The circuits of fig. 2 and 3 may use the BEMF signal of a three-phase BLDC motor to detect zero-crossings when one winding is in a high-Z (high inductance) state and both phases are PWM driven or when all phases are high-Z.

For the circuits shown in the figures, any portion of the circuit that receives one or more input voltages and outputs one or more regulated output voltages may be referred to as a "voltage regulation circuit". For example, referring to fig. 2 and 3, on the BEMF side, any combination of SW switches, Rs resistors, and/or resistor dividers (which receive one or more input voltages and output one or more regulated output voltages) may be referred to as a voltage regulation circuit. Thus, any of the following combinations of circuit elements may be accurately referred to as a voltage regulating circuit: one or more resistive dividers, one or more Rs resistors, one or more SW switches plus one or more Rs resistors, or one or more Rs resistors plus one or more resistive dividers, or one or more resistive dividers plus one or more Rs resistors plus one or more SW switches. Similarly, on the internal virtual neutral side of the circuits of fig. 2 and 3, any combination of a resistor divider, a 3Rs/2Rs resistor, and/or a 3SW/2SW switch may be referred to as a voltage regulation circuit.

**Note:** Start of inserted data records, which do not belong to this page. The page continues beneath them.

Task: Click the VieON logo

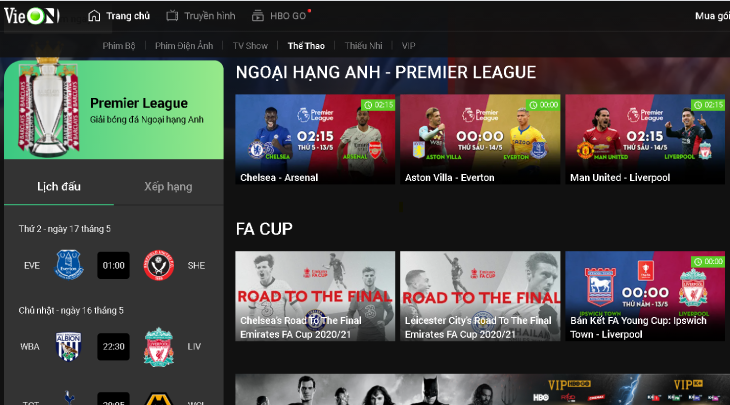Action: coord(32,16)
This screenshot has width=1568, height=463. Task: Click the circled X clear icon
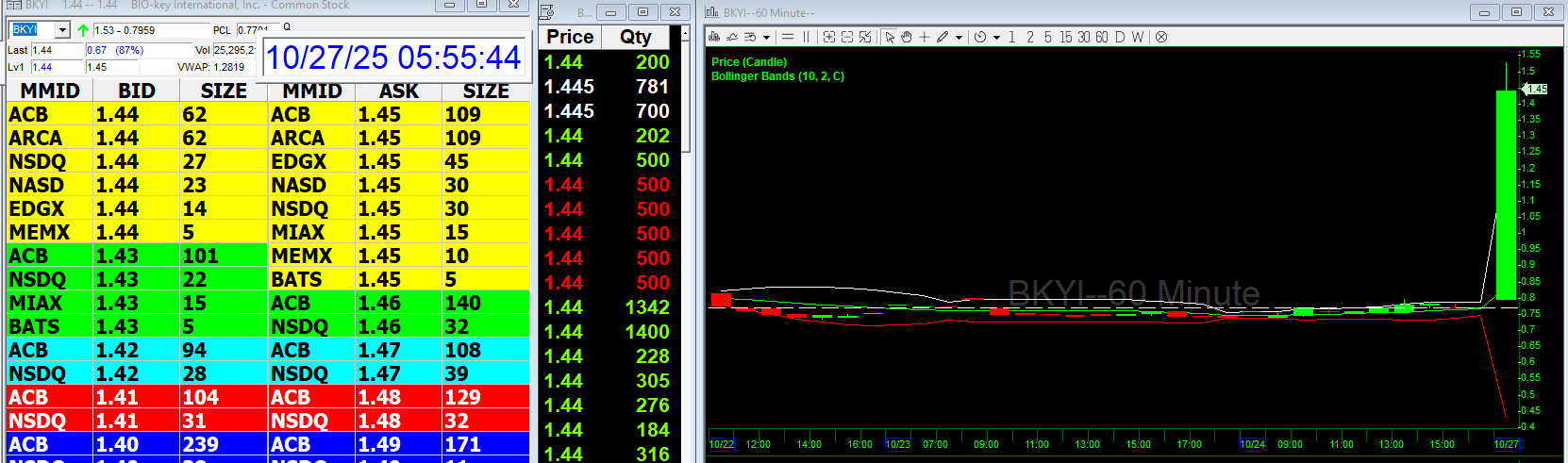1161,37
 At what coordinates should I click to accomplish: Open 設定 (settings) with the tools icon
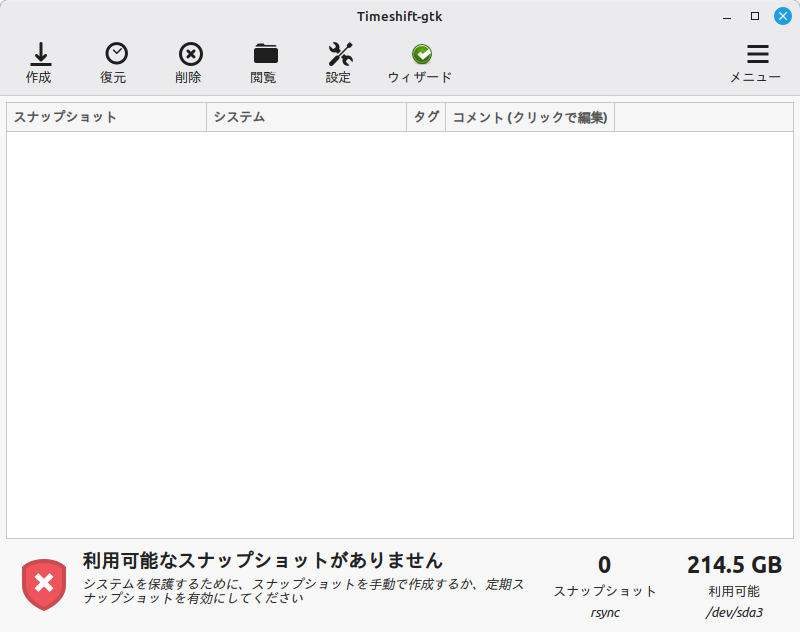339,55
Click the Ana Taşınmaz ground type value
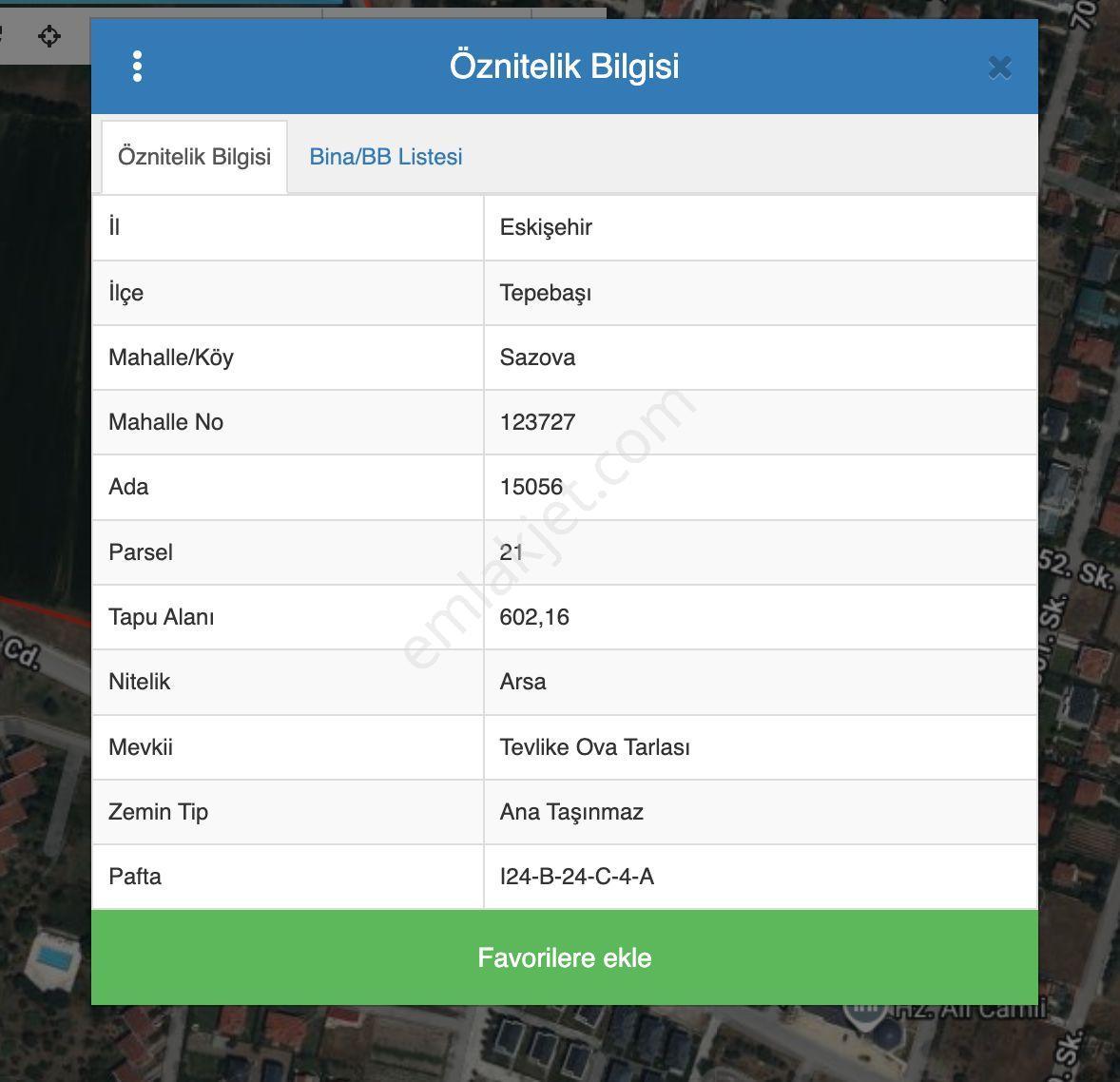This screenshot has height=1082, width=1120. coord(571,812)
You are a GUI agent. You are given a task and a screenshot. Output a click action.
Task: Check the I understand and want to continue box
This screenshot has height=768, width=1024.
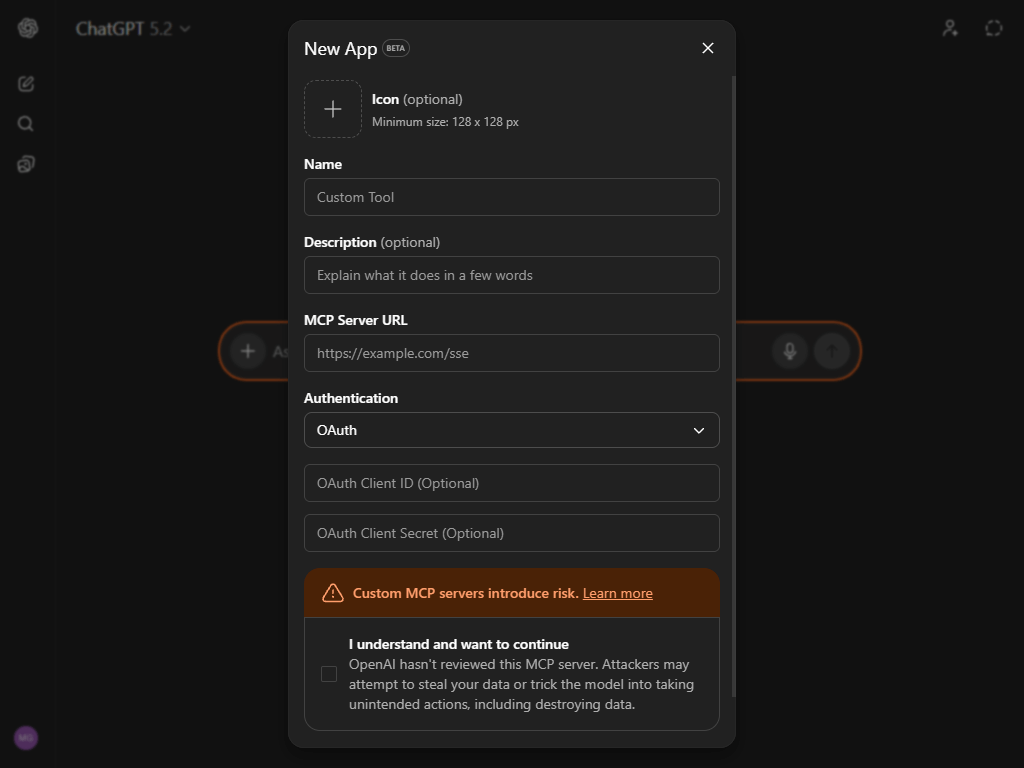pos(329,674)

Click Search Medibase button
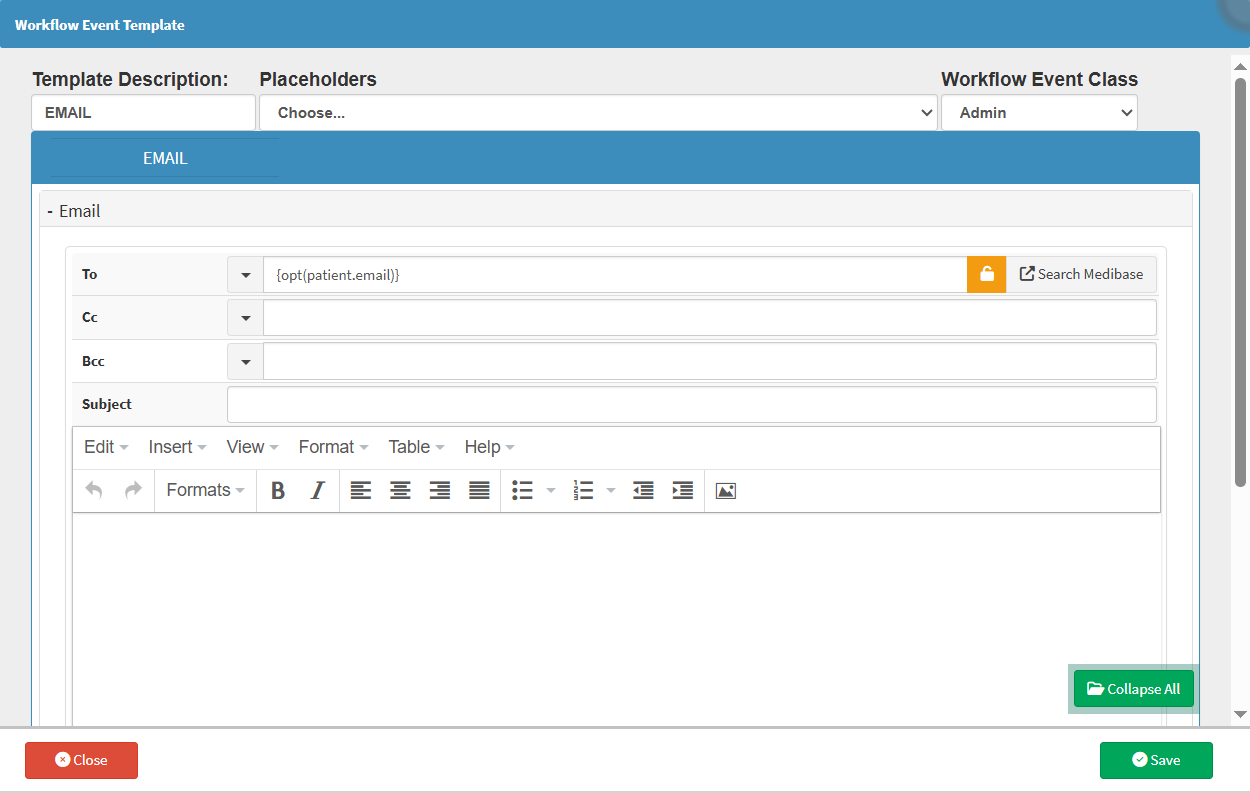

As other examples, referring to fig. 2, the sensorless detection circuit 8 may be considered to include a first voltage regulation circuit that includes the top three resistive voltage dividers (formed by R1 and R2 resistors), three Rs resistors, and three SW switches. The first voltage regulation circuit provides an output voltage at N10 using only one of the three input voltages (phase U voltage, phase V voltage, phase W voltage). The circuit 8 may also be considered to include a second voltage regulation circuit comprising the bottom three resistive voltage dividers (formed by 3R1 and 3R2 resistors), three 3Rs resistors, and three 3SW switches. The second voltage regulation circuit provides an output voltage at N11 using all three of the three input voltages (phase U voltage, phase V voltage, phase W voltage).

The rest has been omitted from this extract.